## Work item
Scan the records below for the word "notifications". Copy each line where it appears.

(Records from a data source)

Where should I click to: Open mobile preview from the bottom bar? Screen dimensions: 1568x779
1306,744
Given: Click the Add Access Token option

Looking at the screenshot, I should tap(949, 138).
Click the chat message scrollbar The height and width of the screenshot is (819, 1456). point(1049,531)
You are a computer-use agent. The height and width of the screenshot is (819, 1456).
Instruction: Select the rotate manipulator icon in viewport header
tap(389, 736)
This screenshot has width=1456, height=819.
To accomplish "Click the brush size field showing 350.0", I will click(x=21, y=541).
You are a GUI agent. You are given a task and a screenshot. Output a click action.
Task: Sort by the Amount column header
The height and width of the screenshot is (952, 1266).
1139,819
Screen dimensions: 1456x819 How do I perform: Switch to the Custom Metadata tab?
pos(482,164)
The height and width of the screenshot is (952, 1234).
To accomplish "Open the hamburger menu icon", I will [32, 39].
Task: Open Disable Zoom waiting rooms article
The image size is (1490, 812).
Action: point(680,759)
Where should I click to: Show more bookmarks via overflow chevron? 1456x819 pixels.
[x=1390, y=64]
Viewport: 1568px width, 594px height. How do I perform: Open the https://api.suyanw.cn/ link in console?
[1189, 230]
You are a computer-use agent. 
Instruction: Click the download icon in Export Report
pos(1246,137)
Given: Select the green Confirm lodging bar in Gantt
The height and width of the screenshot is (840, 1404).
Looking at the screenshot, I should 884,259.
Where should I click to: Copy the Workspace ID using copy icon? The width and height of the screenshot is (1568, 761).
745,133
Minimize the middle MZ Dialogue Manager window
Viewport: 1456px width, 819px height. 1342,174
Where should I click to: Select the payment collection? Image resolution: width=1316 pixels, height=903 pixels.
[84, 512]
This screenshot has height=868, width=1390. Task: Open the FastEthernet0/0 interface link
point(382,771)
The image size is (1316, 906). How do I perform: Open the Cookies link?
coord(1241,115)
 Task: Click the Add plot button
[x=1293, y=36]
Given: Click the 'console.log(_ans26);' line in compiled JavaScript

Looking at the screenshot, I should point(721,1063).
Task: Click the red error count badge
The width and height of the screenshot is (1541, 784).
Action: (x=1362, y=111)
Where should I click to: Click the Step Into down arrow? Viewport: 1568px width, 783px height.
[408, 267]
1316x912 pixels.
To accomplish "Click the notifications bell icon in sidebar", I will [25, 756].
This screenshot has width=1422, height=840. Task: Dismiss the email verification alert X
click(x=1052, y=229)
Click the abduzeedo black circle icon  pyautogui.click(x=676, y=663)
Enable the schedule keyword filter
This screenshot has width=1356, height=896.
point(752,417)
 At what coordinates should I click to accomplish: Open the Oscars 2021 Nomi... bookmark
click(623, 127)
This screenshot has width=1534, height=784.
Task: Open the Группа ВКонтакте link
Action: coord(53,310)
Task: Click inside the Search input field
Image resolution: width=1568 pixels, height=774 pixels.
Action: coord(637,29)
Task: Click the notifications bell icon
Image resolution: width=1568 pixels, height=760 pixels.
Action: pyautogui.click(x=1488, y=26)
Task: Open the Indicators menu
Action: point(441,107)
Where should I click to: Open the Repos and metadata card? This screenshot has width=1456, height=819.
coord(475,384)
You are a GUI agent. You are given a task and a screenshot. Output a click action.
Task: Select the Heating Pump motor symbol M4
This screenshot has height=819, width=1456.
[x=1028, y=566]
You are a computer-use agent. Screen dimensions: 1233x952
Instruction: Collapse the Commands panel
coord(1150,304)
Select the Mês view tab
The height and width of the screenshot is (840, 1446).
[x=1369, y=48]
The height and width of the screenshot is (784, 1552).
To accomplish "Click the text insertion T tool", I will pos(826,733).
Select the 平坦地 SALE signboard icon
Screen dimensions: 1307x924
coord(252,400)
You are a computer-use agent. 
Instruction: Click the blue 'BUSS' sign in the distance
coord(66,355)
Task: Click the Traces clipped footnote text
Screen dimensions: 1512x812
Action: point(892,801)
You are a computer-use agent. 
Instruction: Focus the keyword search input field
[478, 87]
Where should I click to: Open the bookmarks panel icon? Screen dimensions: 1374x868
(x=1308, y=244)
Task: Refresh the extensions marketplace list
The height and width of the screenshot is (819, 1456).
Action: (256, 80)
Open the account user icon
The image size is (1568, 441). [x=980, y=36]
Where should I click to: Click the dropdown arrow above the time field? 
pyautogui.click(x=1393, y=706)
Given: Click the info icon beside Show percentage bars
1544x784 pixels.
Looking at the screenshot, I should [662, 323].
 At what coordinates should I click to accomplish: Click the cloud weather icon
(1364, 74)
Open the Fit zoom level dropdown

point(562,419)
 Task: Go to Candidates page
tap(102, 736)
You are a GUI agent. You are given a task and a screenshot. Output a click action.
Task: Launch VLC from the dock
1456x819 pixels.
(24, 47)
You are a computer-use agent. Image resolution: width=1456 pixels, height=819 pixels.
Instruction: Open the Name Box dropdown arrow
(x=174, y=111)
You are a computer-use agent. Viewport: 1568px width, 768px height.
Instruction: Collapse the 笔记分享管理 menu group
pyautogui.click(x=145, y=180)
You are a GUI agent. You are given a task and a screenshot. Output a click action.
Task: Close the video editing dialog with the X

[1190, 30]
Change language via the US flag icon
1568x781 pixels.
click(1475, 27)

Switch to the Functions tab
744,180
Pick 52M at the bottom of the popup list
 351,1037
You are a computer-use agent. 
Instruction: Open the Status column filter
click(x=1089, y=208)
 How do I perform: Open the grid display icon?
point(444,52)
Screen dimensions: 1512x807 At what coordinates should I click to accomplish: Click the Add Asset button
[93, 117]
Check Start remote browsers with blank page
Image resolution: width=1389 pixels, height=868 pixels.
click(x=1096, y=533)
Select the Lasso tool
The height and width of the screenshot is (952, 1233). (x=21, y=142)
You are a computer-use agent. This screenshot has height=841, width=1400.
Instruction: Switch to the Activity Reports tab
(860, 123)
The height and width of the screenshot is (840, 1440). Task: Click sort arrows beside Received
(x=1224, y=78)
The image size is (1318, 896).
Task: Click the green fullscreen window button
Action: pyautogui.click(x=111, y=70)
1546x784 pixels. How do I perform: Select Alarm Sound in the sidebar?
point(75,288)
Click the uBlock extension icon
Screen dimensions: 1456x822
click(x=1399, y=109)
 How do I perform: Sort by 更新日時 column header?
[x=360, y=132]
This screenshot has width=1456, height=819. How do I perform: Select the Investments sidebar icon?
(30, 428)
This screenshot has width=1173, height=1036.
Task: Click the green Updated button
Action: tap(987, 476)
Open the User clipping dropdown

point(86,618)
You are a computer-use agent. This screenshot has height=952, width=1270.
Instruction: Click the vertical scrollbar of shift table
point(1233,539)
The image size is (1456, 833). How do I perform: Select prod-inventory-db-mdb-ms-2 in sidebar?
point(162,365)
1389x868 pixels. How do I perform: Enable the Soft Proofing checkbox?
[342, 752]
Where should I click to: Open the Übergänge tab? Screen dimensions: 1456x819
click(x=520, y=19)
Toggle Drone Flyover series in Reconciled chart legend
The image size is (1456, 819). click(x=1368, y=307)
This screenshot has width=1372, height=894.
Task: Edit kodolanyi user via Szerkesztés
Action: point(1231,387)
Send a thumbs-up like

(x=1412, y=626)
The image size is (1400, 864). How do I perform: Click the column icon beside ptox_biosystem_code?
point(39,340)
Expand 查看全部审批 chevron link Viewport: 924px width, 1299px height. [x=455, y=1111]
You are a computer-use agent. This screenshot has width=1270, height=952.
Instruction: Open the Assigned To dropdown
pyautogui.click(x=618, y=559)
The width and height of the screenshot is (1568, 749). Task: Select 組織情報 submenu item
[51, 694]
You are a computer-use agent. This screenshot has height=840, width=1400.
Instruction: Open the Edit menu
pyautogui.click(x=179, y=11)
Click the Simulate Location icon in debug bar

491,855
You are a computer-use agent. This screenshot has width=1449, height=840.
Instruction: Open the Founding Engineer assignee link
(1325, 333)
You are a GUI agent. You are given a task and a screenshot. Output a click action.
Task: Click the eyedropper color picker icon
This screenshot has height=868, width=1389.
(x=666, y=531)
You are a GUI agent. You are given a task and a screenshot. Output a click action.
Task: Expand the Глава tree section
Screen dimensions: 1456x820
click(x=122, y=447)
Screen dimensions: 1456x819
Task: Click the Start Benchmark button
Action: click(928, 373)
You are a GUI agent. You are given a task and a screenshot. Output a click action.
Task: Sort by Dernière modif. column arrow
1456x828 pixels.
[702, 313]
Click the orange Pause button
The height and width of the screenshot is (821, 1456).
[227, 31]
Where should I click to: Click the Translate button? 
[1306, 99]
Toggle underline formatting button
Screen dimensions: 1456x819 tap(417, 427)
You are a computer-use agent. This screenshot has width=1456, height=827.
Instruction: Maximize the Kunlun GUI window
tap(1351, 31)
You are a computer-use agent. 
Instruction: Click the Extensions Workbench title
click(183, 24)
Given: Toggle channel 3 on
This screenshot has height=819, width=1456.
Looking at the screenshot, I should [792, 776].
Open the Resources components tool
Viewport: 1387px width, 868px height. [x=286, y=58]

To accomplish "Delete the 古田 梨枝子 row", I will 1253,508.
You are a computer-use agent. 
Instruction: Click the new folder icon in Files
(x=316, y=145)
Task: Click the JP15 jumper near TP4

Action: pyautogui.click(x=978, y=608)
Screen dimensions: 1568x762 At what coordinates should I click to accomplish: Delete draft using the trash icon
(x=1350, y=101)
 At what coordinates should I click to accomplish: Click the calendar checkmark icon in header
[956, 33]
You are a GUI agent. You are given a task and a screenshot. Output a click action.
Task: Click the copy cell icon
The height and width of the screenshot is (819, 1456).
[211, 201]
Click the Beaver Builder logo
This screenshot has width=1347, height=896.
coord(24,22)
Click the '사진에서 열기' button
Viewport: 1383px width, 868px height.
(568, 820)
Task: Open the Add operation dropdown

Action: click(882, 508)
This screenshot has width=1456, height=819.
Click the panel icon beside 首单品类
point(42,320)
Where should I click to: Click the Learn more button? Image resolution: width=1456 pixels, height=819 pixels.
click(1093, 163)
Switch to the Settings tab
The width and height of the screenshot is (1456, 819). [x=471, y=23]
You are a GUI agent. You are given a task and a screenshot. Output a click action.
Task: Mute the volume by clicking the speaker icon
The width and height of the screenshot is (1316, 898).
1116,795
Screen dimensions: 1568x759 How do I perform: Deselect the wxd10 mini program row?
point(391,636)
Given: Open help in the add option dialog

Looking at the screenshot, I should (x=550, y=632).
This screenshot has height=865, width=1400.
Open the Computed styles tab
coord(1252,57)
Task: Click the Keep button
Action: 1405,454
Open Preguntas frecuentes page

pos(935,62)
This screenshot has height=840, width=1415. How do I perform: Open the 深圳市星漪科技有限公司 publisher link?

## Output of the task
To accomplish "Click the notifications bell icon in sidebar", I will [25, 756].
Task: Click the notifications bell icon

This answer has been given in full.